Figure 2: Diagram illustrating how HNC transforms the MCTS structure by merging two consecutive nodes into one.

HNC introduces controlled noise by randomly removing or merging consecutive nodes, enhancing the robustness of MCTS-based scoring. By consolidating nodes, HNC redistributes weights among the remaining nodes, improving the resilience of the scoring mechanism and diversifying the generated reasoning data.

Experimental Results and Analysis

The paper presents empirical results on the PRM800K dataset, demonstrating that HRM, in conjunction with HNC, achieves superior stability and reliability compared to PRM. Specifically, HRM's accuracy stabilizes at 80% as the number of reasoning trajectories ( $N$ ) increases, while PRM and ORM exhibit significant performance fluctuations. The experiments also evaluate the generalization of HRM trained on PRM800K using auto-labeled reasoning processes from MCTS and HNC, showing that HRM achieves superior reasoning consistency and generalizes effectively across GSM8K and MATH500 datasets.

Figure 3: An alternative illustration of Hierarchical Node Compression, emphasizing the transformation of the MCTS structure.

Self-Training with KL Divergence Regularization

The paper employs a self-training approach to filter high-quality reasoning data from MCTS, using either MC-Score or HRM to assign scores. To mitigate reward hacking, a high-quality data filter based on MC-Score is applied. The objective function combines causal language modeling loss with KL divergence regularization, using a weighting factor ( $\lambda$ ) to balance task-specific adaptation and retention of general capabilities.

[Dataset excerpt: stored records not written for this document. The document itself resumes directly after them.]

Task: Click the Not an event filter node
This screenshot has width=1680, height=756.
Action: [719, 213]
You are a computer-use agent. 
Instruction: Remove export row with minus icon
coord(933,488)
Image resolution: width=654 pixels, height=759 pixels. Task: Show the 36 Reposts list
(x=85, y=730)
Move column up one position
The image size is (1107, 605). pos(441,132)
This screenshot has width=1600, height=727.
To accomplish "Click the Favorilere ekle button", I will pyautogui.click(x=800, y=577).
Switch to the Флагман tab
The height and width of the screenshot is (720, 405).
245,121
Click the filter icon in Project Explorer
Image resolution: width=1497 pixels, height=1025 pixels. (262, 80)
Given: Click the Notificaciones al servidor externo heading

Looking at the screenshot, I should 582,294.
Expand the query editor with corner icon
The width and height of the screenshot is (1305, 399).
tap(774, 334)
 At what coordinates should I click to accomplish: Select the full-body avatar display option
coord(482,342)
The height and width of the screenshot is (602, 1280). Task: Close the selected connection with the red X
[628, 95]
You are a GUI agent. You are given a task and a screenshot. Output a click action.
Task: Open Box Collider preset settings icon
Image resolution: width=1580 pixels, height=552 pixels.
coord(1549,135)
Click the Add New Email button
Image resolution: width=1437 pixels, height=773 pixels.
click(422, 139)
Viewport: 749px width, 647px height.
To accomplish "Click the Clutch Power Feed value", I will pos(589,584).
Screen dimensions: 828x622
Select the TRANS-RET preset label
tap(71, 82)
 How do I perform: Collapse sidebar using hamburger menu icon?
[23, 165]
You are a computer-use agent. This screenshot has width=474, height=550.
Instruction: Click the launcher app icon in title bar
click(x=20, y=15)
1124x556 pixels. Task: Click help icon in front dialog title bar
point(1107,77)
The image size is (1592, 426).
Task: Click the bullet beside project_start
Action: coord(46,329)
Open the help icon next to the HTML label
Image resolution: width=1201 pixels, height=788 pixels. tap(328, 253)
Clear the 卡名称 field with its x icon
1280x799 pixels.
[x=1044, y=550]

The paper notes that without proper KL regularization, the KL divergence can grow unbounded, necessitating the logarithmic scaling of the KL term to stabilize the loss landscape.

Figure 4: Visualization of loss dynamics during training with different KL loss weightings, showing the impact on KL loss and causal language modeling loss.

Implications and Future Directions

The HRM framework offers a more robust and reliable approach to reward modeling in LLMs, addressing the limitations of PRM and ORM. The introduction of HNC further enhances the efficiency and diversity of MCTS-based data augmentation, reducing the reliance on expensive human annotations. The empirical results demonstrate the effectiveness of HRM in improving reasoning consistency and generalization across different domains. Future research could explore the application of HRM in more complex reasoning tasks and investigate alternative data augmentation strategies to further enhance the robustness and efficiency of reward model training.

Conclusion

The paper makes significant contributions to the field of LLM reasoning by introducing HRM and HNC. These methods enhance the robustness, reliability, and generalization capabilities of LLMs in reasoning-intensive tasks. The combination of hierarchical reward modeling and efficient data augmentation offers a promising direction for future research in this area.